Conviction for Cussing at Cops Toppled in Wash.

     SEATTLE (CN) – Overturning the conviction of a teenager who stood in his home and swore at police officers as they arrested his sister outside, the Washington Supreme Court ruled that the juvenile engaged in protected free speech.
     The 2011 arrests stemmed from a mother’s report that her juvenile daughter was drunk and breaking windows.
     As officers arrested the girl, identified in the decision as R.J., in her front yard, her 17-year-old brother E.J.J. stood in the doorway where he called police abusive names and hurled obscenities.
     E.J.J. was standing 10 to 15 feet away from the action, behind a wrought-iron screen door.
     Police allegedly told the boy numerous times to close the solid wooden door and retreat further into the home, but E.J.J. refused and continued to swear.
     Police then arrested him for obstruction of a law-enforcement officer.
     An intermediate appeals court upheld the boy’s conviction, but the state Supreme Court reversed Thursday.

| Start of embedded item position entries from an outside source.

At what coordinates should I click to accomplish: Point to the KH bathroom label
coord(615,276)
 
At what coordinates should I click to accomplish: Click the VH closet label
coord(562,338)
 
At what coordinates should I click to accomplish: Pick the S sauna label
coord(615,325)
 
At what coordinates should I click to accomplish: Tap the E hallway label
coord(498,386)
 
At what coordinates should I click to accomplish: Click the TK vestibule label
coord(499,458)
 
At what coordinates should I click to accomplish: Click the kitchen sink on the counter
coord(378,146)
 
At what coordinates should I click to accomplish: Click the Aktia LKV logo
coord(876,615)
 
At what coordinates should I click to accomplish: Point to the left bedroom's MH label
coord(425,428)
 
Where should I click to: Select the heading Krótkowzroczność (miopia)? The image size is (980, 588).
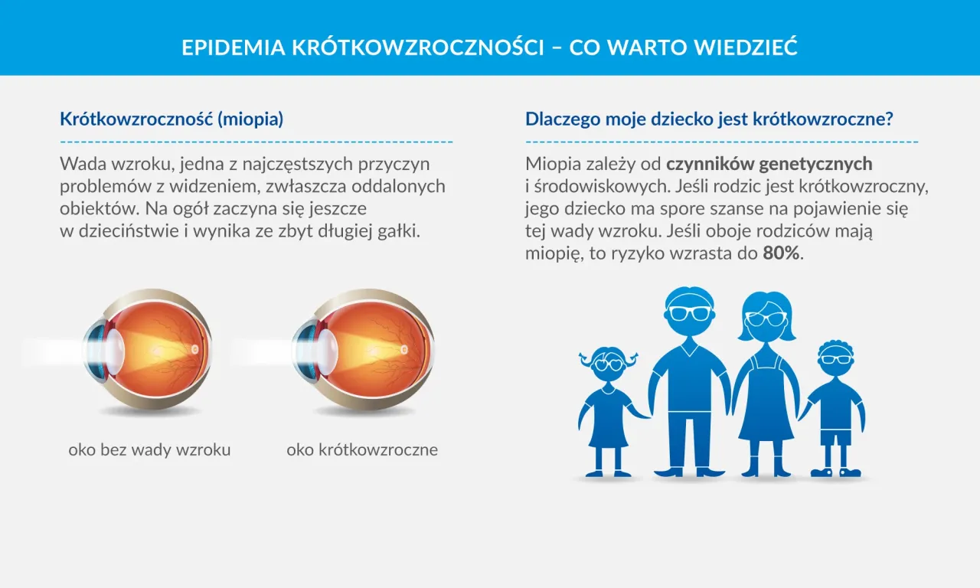[172, 119]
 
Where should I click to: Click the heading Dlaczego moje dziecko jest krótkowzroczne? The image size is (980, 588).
[710, 119]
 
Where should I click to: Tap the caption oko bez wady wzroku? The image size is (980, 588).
[149, 449]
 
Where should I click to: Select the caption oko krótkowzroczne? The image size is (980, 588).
[362, 449]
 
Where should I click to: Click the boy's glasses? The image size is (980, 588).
[834, 359]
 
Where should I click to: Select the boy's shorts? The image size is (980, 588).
[835, 436]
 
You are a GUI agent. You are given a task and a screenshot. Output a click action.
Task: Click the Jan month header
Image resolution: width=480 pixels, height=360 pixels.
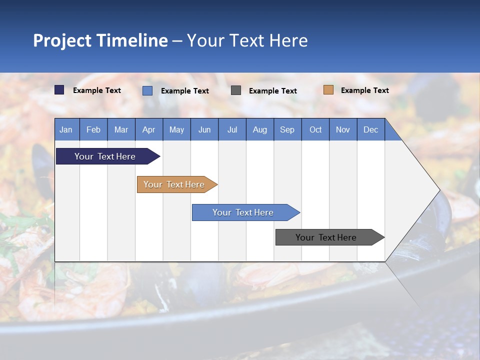click(66, 130)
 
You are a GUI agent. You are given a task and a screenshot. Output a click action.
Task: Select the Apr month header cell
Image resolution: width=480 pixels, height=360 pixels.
click(149, 130)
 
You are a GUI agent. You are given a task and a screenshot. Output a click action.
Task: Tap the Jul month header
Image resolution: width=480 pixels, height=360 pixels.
click(232, 130)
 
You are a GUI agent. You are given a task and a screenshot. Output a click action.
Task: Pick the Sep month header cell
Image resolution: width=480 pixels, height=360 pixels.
click(288, 130)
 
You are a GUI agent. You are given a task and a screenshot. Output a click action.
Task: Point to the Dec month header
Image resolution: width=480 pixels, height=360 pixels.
click(370, 130)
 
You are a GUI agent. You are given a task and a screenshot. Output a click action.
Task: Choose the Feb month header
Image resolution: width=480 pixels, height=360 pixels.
click(94, 130)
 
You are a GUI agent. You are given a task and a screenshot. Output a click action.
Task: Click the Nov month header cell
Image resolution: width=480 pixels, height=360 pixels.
click(343, 130)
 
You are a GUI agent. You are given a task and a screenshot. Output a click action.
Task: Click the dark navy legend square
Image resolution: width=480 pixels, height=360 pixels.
click(60, 90)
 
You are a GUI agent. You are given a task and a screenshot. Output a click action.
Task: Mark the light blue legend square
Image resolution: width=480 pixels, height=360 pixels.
click(148, 90)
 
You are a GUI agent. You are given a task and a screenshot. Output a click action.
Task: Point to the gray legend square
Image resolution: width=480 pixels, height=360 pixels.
click(236, 90)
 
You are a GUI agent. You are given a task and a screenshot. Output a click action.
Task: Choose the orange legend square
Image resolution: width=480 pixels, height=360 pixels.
click(328, 90)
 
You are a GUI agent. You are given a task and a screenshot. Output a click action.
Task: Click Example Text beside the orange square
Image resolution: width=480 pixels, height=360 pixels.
click(364, 90)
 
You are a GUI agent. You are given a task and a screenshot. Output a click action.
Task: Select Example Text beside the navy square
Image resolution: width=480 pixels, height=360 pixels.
click(96, 90)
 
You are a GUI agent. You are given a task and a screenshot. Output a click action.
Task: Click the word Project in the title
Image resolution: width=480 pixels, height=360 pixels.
click(62, 40)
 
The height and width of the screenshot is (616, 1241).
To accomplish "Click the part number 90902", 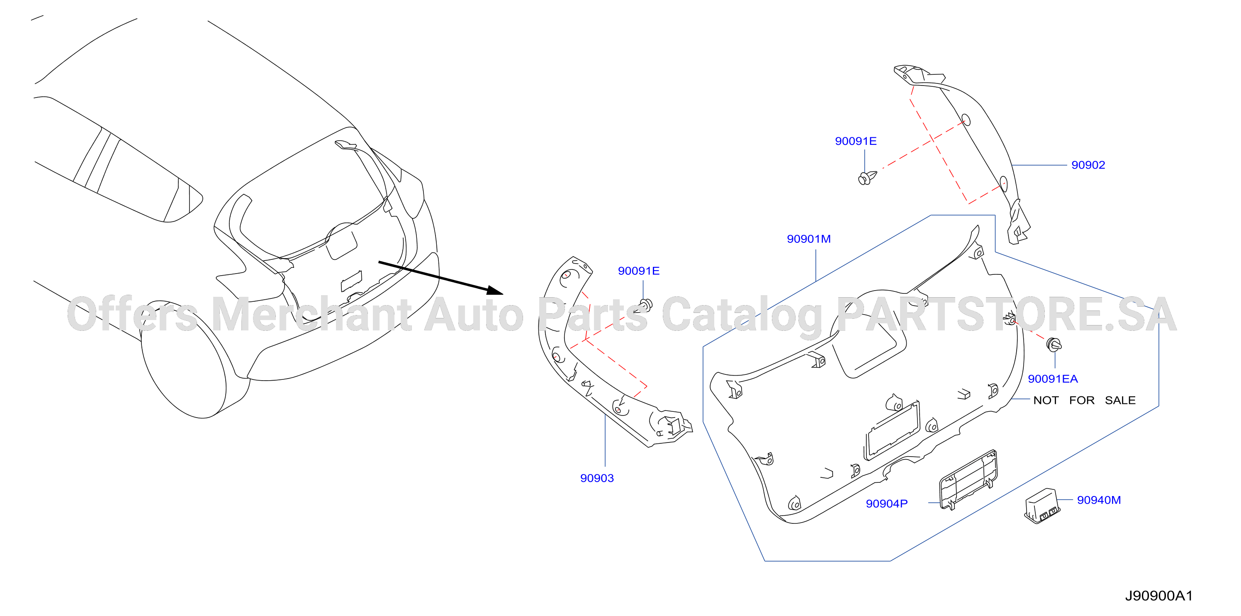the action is (1088, 165).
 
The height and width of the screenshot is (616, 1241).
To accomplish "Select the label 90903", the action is (597, 478).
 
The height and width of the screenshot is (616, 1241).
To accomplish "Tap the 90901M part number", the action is (809, 239).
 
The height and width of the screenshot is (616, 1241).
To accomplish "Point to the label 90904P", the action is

     “While E.J.J.’s words may have been disrespectful, discourteous, and annoying, they are nonetheless constitutionally protected,” the lead opinion by Associate Chief Justice Charles Johnson states.

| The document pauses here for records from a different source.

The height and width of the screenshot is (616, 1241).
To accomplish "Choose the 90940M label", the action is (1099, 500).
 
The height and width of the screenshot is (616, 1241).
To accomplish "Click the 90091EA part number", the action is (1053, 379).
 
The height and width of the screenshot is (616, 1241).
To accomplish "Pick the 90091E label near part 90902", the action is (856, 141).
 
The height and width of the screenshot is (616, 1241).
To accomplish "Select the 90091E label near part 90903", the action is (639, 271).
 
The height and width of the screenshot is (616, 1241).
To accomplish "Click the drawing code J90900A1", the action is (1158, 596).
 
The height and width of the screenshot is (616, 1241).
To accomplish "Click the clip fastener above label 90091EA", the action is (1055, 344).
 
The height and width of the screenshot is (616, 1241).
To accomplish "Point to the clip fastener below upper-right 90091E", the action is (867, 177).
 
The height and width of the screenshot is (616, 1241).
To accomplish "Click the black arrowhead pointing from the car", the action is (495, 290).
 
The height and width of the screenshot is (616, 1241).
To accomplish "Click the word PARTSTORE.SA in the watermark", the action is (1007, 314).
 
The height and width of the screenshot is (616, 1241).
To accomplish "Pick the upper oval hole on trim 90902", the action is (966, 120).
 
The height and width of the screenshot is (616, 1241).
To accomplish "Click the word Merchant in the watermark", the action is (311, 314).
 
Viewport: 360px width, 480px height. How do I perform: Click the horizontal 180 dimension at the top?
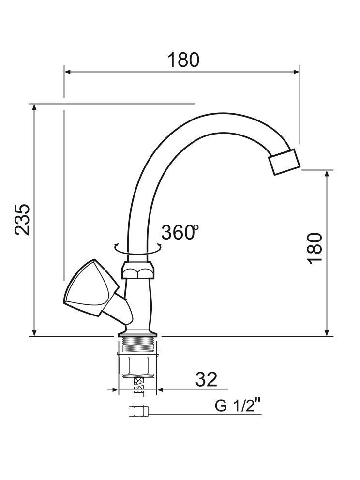point(183,60)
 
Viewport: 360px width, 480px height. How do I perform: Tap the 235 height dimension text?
point(22,219)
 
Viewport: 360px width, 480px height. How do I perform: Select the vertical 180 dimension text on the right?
point(315,248)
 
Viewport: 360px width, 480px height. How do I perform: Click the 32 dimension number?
point(206,379)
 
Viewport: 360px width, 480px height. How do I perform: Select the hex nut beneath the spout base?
point(138,270)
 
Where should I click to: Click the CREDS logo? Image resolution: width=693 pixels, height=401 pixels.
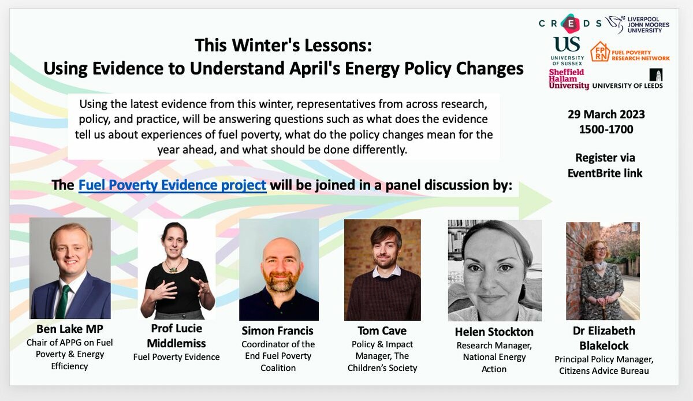[x=570, y=24]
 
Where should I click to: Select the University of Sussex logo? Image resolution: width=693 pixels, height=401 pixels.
[x=567, y=51]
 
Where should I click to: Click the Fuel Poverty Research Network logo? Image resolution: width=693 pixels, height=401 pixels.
[x=630, y=52]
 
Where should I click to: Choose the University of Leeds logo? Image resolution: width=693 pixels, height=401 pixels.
[x=627, y=79]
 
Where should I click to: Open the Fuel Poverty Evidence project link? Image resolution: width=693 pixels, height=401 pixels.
[x=172, y=185]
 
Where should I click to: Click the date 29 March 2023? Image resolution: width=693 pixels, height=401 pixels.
[x=606, y=114]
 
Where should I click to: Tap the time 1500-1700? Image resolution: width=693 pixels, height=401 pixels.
[x=606, y=129]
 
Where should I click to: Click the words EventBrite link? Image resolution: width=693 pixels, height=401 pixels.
[x=605, y=173]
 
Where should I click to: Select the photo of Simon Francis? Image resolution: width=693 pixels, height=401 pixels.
[x=279, y=270]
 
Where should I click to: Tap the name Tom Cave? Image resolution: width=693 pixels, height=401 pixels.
[x=382, y=331]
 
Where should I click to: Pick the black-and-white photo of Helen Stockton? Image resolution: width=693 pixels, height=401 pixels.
[x=495, y=270]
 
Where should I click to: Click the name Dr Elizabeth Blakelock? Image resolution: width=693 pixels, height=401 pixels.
[x=604, y=338]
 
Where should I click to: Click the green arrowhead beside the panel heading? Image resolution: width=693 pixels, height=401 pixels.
[x=535, y=200]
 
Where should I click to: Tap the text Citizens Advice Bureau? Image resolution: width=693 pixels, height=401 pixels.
[x=604, y=371]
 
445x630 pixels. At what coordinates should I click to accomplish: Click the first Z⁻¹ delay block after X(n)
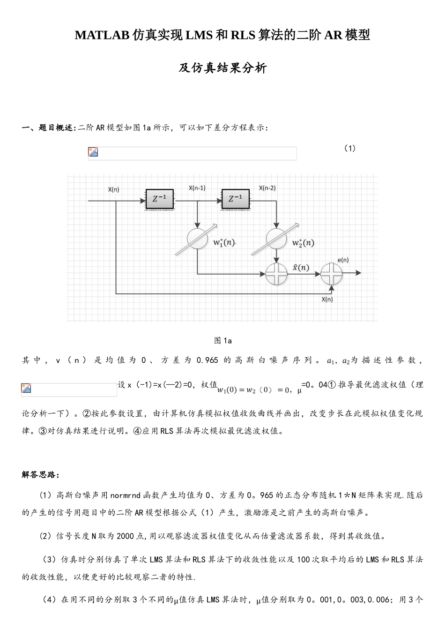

     “Where individuals exercise their constitutional rights to criticize how the police are handling a situation, they cannot be concerned about risking a criminal conviction for obstruction. Such a conviction is not permitted under the First Amendment,” Johnson added.
     The court rejected the assertion that E.J.J. engaged in unprotected conduct “by approaching the officers while they were trying to calm R.J. down and by refusing to obey the officers’ requests to return to the house and close both the wrought iron and solid wood doors.”

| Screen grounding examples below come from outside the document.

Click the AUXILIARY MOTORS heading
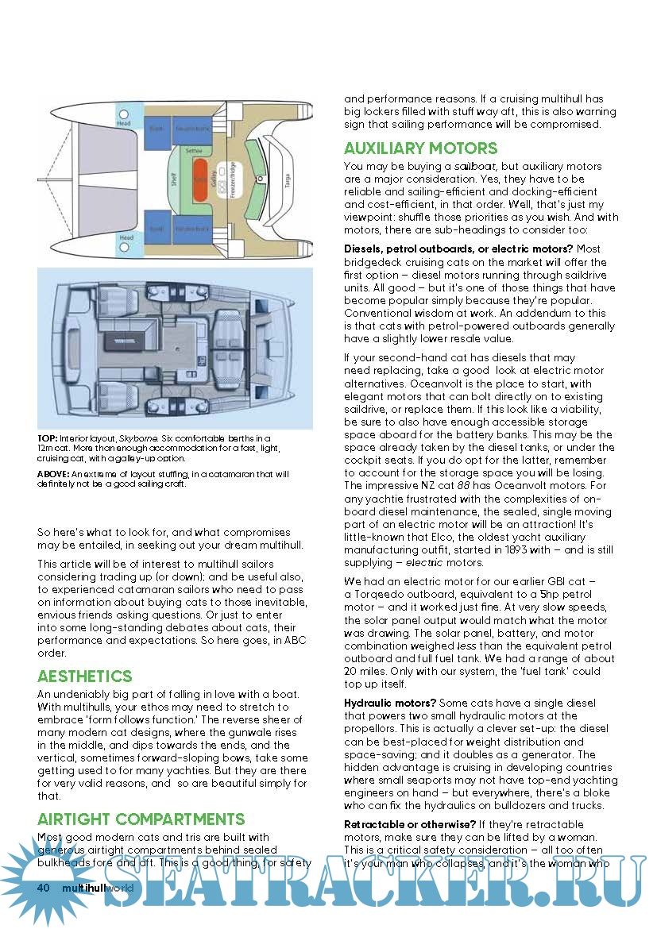click(x=420, y=148)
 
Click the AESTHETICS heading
click(x=84, y=677)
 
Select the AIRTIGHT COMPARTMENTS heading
click(x=141, y=819)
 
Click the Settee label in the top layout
click(x=193, y=149)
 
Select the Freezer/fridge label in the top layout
click(x=233, y=182)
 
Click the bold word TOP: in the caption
click(x=46, y=438)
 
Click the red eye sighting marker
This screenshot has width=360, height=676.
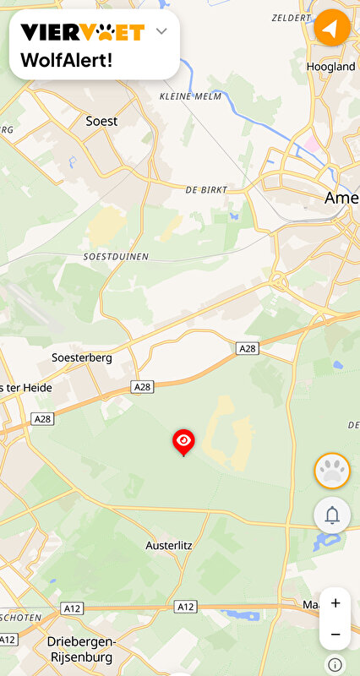[x=183, y=441]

     E.J.J. “did not physically interfere with or touch either the police or his sister,” and he did not make any threatening movements, the ruling states.
     Obstruction statutes “may not be used to limit citizens’ right to express verbal criticism, even abusive criticism, at police officers,” according to the opinion.
     The King County Prosecutor’s office did not immediately respond to a request for comment.